# Direct Collets or Collet chuck



## topconker (24 Nov 2016)

Just bought my milling machine and now about to start tooling it up, (Xmas pressie).
Not sure which way to go, direct collets or collect chuck set, what's the opinions guys?

TC


----------



## woodpig (24 Nov 2016)

It depends on what taper your machine has and which collet chuck you have in mind. Chucks can be more convenient but a simple collet directly in the mill will be more rigid and will preserve your Z height. I use both methods.


----------



## topconker (24 Nov 2016)

It's a MT3.


----------



## Wildman (24 Nov 2016)

get a clarkson chuck and set of collets for it, standard collets can allow endmills to creep our whist milling.
As I learnt to my cost.



This rotary table is otherwise only used a few times and can double as a dividing head as it mounts both vertical and horizontal.



it cold be for sale if any interest. I think it is a 6"



What mill do you have?


----------



## topconker (24 Nov 2016)

I've bought a Bernardo KF20 Super.
Thing they are made in Austria.


----------



## woodpig (24 Nov 2016)

None of the milling cutters I've bought over the past ten years have been threaded so a Clarkson chuck wouldn't have done me any good. I bought an ER32 chuck for my mill eventually as I already had a chuck and full set of ER32 collets for my Lathe. I started out though with indivual MT3 finger collets in both metric and imperial which I still use occasionally. One of my favourite mill tools though is a Fly cutter with a MT3 shank.

Does your mill have a self ejecting draw bar? If not a chuck may be a good option if you can afford the head space.


----------



## topconker (24 Nov 2016)

Given material:
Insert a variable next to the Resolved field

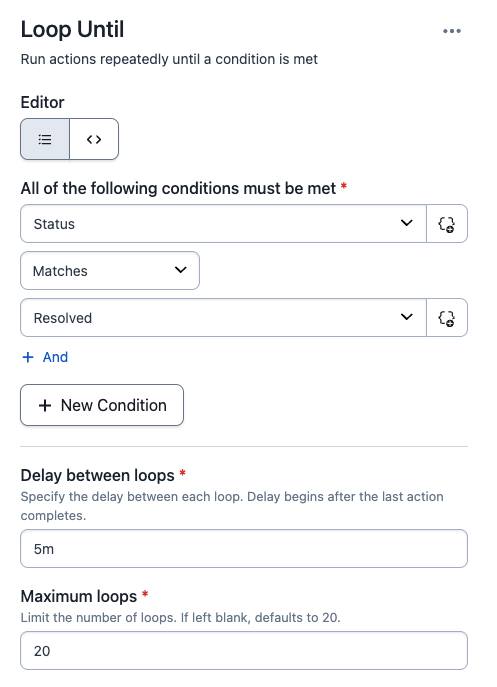tap(447, 318)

To do:
• 1. Answer these questions using the forum thread on milling collets.
(a) What taper does topconker's machine have?
(b) Which milling machine did topconker buy?
(c) Why would a Clarkson chuck not have helped woodpig?
• 2. Summarize the forum thread on milling collets in three sentences.
• 3. Carry the forum thread on milling collets forward from its final line.

Answers:
• 1.
(a) It is an MT3.
(b) A Bernardo KF20 Super.
(c) None of the milling cutters woodpig bought over the past ten years have been threaded.

• 2. A new milling machine owner asks whether to tool up with direct collets or a collet chuck set and says the mill is an MT3 Bernardo KF20 Super. One reply says chucks can be more convenient, but a collet fitted directly in the mill is more rigid and preserves Z height. Another reply recommends a Clarkson chuck with its own collets, and a third describes using an ER32 chuck alongside MT3 finger collets and suggests a chuck if the mill lacks a self-ejecting draw bar and has enough head space.

• 3.
The draw bar screws down into the chuck or collet, I think it will pull all the way out.
Is that what you mean?
TC


----------



## woodpig (24 Nov 2016)

If you have a captive or self ejecting draw bar it will eject the collet when you unscrew the draw bar. If it's a plain draw bar you'll likely need to give it a tap with a hammer to eject the collet. This can be hard on the bearings on small mills.


----------



## topconker (25 Nov 2016)

Then no, I have to tap the top of the draw bar to remove the collet/chuck.


----------



## seaco (28 Nov 2016)

I use an ER32 collet chuck set and a few collets I have never had creep from either, my mill is R8 which may or may not make a difference as I've never used an MT3 collet but I can't really see it making much difference as long as they are seated properly.

If I had to choose I would have separate collets for each size but that gets pretty expensive so my mixture gets me by...


----------



## topconker (29 Nov 2016)

Thanks Lee,
Looking at the chuck set it gets pretty expensive so I'm beginning to think about separate collets for the small amount of use they will probably get.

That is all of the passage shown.